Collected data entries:
== Segment start ==
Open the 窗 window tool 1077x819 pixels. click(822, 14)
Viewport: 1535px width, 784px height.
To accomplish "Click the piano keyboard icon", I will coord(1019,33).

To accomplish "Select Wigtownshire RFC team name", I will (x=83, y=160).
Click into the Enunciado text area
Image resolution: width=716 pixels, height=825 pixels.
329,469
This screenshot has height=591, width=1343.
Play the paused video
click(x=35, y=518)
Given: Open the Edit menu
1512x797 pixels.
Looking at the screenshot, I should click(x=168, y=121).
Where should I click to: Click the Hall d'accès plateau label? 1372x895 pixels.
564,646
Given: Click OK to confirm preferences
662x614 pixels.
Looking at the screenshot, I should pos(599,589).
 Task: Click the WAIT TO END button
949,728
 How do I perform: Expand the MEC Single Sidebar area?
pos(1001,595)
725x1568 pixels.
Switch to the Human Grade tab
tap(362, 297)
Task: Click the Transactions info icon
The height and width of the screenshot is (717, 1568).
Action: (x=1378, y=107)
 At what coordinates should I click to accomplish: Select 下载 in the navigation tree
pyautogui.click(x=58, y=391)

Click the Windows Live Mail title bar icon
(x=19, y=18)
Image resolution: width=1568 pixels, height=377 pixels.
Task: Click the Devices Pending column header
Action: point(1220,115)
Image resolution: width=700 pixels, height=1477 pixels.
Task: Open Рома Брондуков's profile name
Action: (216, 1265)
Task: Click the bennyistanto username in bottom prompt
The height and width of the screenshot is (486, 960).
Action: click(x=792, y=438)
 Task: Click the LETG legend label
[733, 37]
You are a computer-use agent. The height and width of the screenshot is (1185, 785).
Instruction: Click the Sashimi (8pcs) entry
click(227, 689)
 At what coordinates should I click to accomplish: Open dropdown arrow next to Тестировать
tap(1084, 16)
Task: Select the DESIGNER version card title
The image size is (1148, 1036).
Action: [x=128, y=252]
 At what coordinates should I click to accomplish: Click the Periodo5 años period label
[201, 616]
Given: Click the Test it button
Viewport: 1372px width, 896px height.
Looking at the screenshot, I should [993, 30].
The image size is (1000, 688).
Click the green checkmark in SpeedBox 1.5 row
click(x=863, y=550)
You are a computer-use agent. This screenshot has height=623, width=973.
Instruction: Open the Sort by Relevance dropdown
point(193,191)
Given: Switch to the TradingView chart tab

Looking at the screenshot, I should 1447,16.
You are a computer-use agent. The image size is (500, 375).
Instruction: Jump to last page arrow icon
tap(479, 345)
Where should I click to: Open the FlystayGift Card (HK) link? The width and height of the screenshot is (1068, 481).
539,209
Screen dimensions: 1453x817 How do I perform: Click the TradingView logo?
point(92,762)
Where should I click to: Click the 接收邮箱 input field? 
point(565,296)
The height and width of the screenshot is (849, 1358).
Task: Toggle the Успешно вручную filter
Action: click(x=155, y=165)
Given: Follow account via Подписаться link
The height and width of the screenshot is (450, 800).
== Segment end ==
Assignment: The answer should hold the lines from the one containing "Click the green checkmark in SpeedBox 1.5 row" through the end of the entries above, set down exactly, with both ends included.

Response for this exercise:
Click the green checkmark in SpeedBox 1.5 row
click(x=863, y=550)
You are a computer-use agent. This screenshot has height=623, width=973.
Instruction: Open the Sort by Relevance dropdown
point(193,191)
Given: Switch to the TradingView chart tab

Looking at the screenshot, I should 1447,16.
You are a computer-use agent. The image size is (500, 375).
Instruction: Jump to last page arrow icon
tap(479, 345)
Where should I click to: Open the FlystayGift Card (HK) link? The width and height of the screenshot is (1068, 481).
539,209
Screen dimensions: 1453x817 How do I perform: Click the TradingView logo?
point(92,762)
Where should I click to: Click the 接收邮箱 input field? 
point(565,296)
The height and width of the screenshot is (849, 1358).
Task: Toggle the Успешно вручную filter
Action: click(x=155, y=165)
Given: Follow account via Подписаться link
The height and width of the screenshot is (450, 800).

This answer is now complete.